▸ **Extract to read**:
==================================================
Made a “The hardest job you’ll ever stream” joke to yourself during an online faculty meeting and then had to claim WiFi issues because you couldn’t stop giggling.

Nodded politely while listening to two diametrically opposed opinions on the closure of schools in a virtual PTA meeting, then was not asked what you think.

Accepted unsolicited feedback on the state of your hairstyle (“Maybe buy a dye-at-home kit, Miss?”).

Learned how to text snarky asides to teacher friends on your phone without breaking eye contact in a Zoom classroom.

Initiated a round of Heads Up, Seven Up, so your students wouldn’t see your crusty old sweatpants when you had to get up to pee.

Said “Zoom adds 35 pounds!” without irony.

Discovered that it’s harder to hide crying in front of your students when you can’t stand in the back of the room.

Realized that not even a pandemic is not going to motivate you to bury the hatchet with the colleague who always left the copier jammed.

Received an email from the administration telling you that these are “unprecedented times” but "we are all in it together, followed immediately by an email encouraging you to keep “productivity high” for your end of the year evaluations.

Gained a deeper understanding of your town’s geography from driving to three birthday parades a day.

Allowed briefly back into your classroom where you discovered that no, you did not throw out the spreadable cheese you kept in your desk at the end of March, after all.

Kept yourself from calculating whether the amount of the pay cut your boss’s boss’s boss has agreed to take is still more than your regular salary.

Posted a note on your laptop that reads, THEY CAN SEE YOU. DO NOT PICK YOUR NOSE.
==================================================
▸ **Material provided**:
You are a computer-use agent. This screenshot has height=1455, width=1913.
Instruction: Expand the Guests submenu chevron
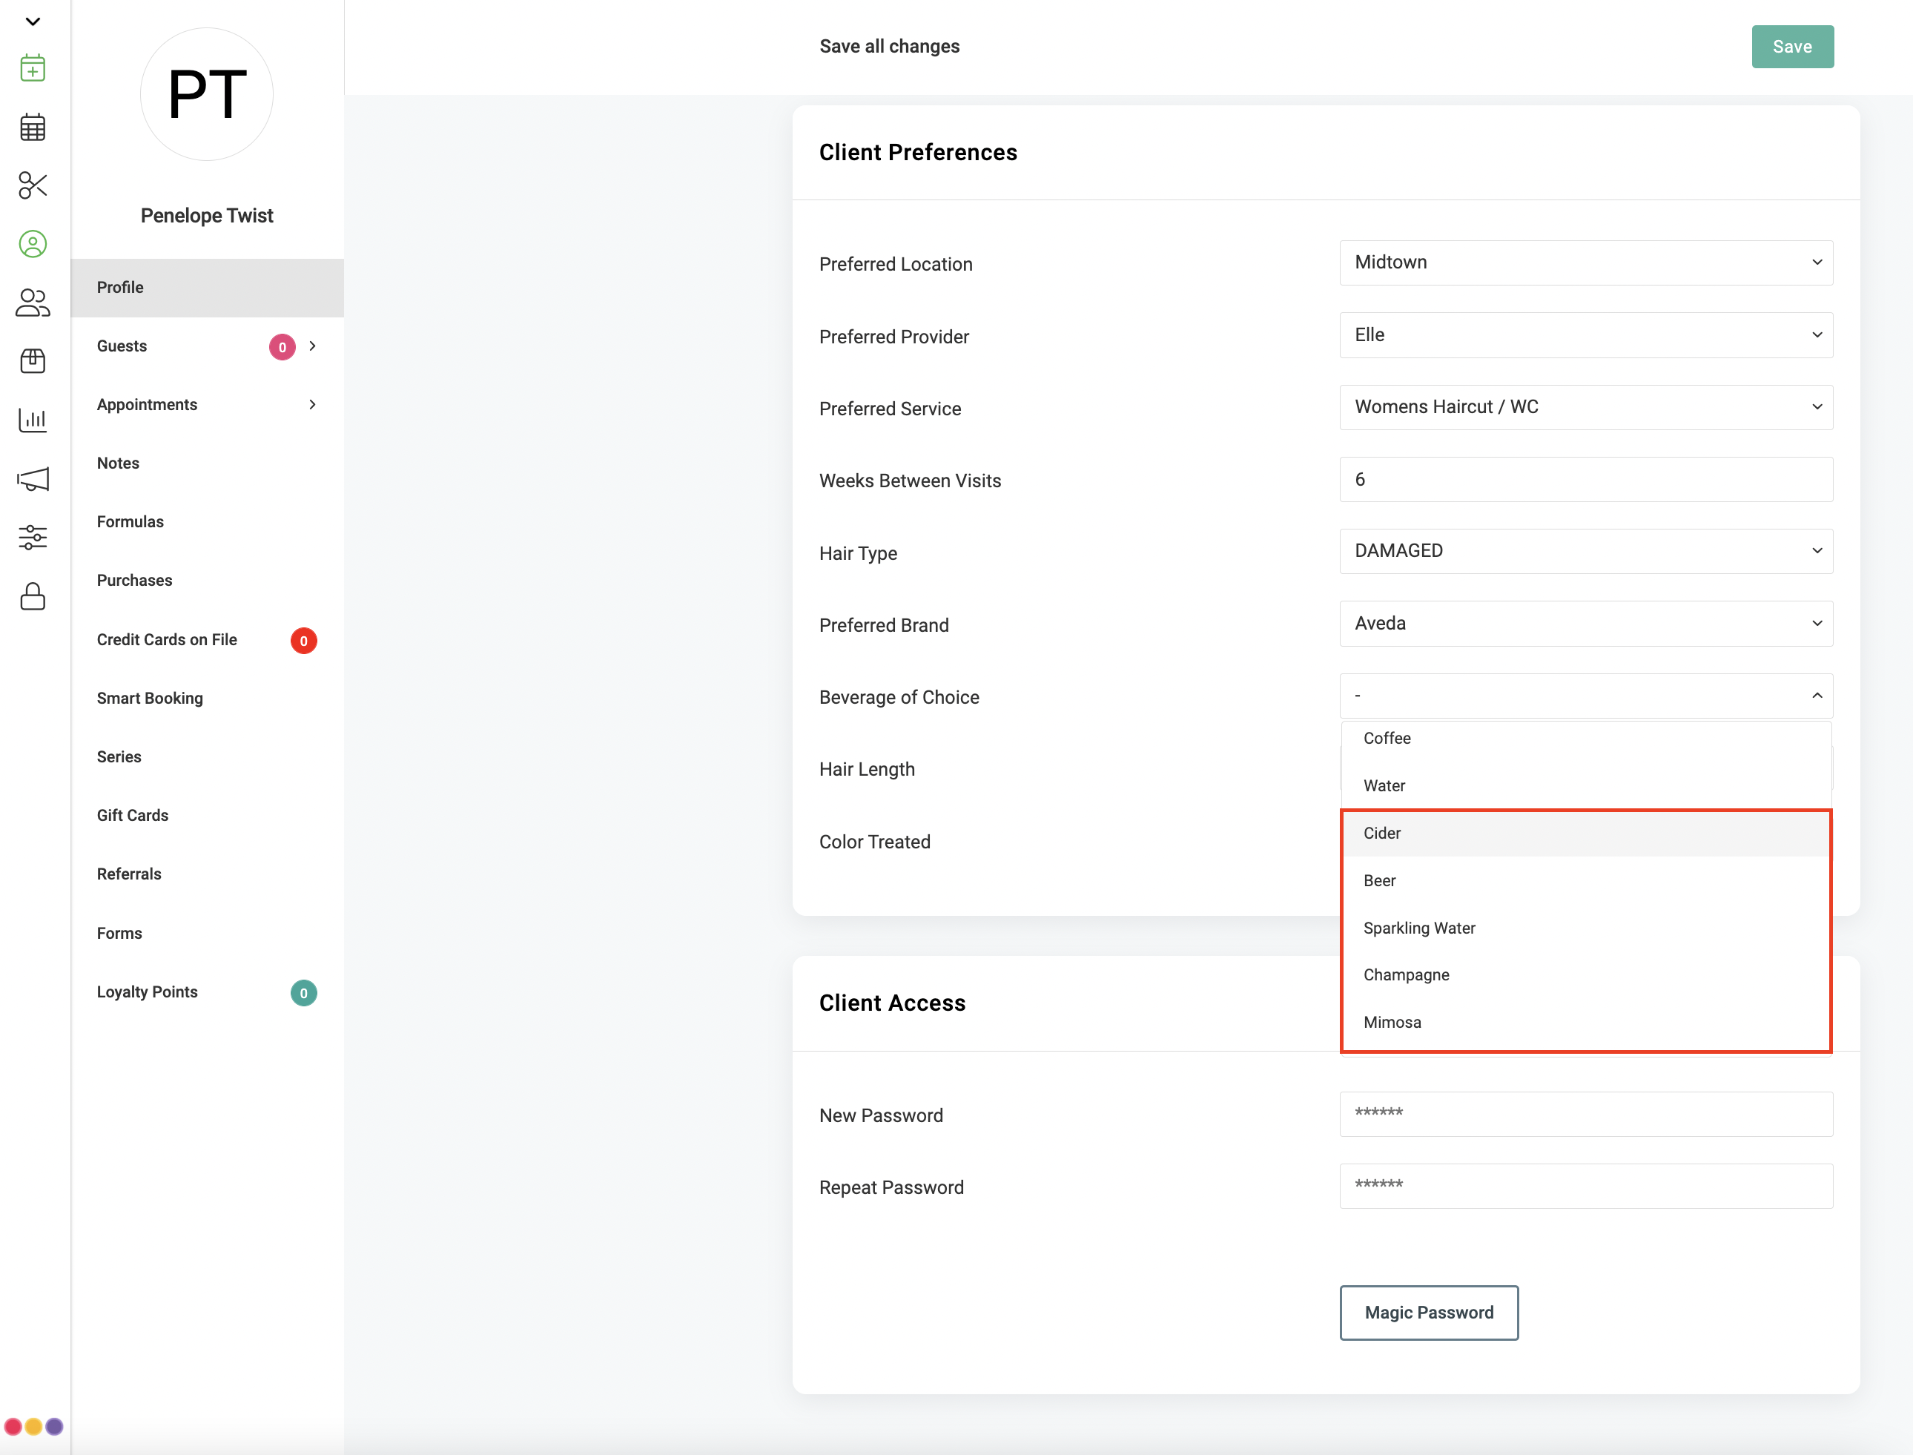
==================================================
▸ **Problem A**:
Decide whether each statement agrees with the list of remote-teaching moments, answering yes or no and quoting the deciding words. (i) The birthday parades gave the teacher a better sense of the town's geography. (ii) The spreadable cheese kept in the desk had been thrown out at the end of March. (iii) In the virtual PTA meeting, the teacher was asked for an opinion on closing schools.
▸ **Problem B**:
Retype the stretch of the list of remote-teaching moments from "Initiated a round" through "parades a day.".

▸ **Answer space A**:
(i) Yes: "Gained a deeper understanding of your town’s geography from driving to three birthday parades a day."
(ii) No: "no, you did not throw out the spreadable cheese you kept in your desk at the end of March, after all."
(iii) No: "then was not asked what you think."

▸ **Answer space B**:
Initiated a round of Heads Up, Seven Up, so your students wouldn’t see your crusty old sweatpants when you had to get up to pee.

Said “Zoom adds 35 pounds!” without irony.

Discovered that it’s harder to hide crying in front of your students when you can’t stand in the back of the room.

Realized that not even a pandemic is not going to motivate you to bury the hatchet with the colleague who always left the copier jammed.

Received an email from the administration telling you that these are “unprecedented times” but "we are all in it together, followed immediately by an email encouraging you to keep “productivity high” for your end of the year evaluations.

Gained a deeper understanding of your town’s geography from driving to three birthday parades a day.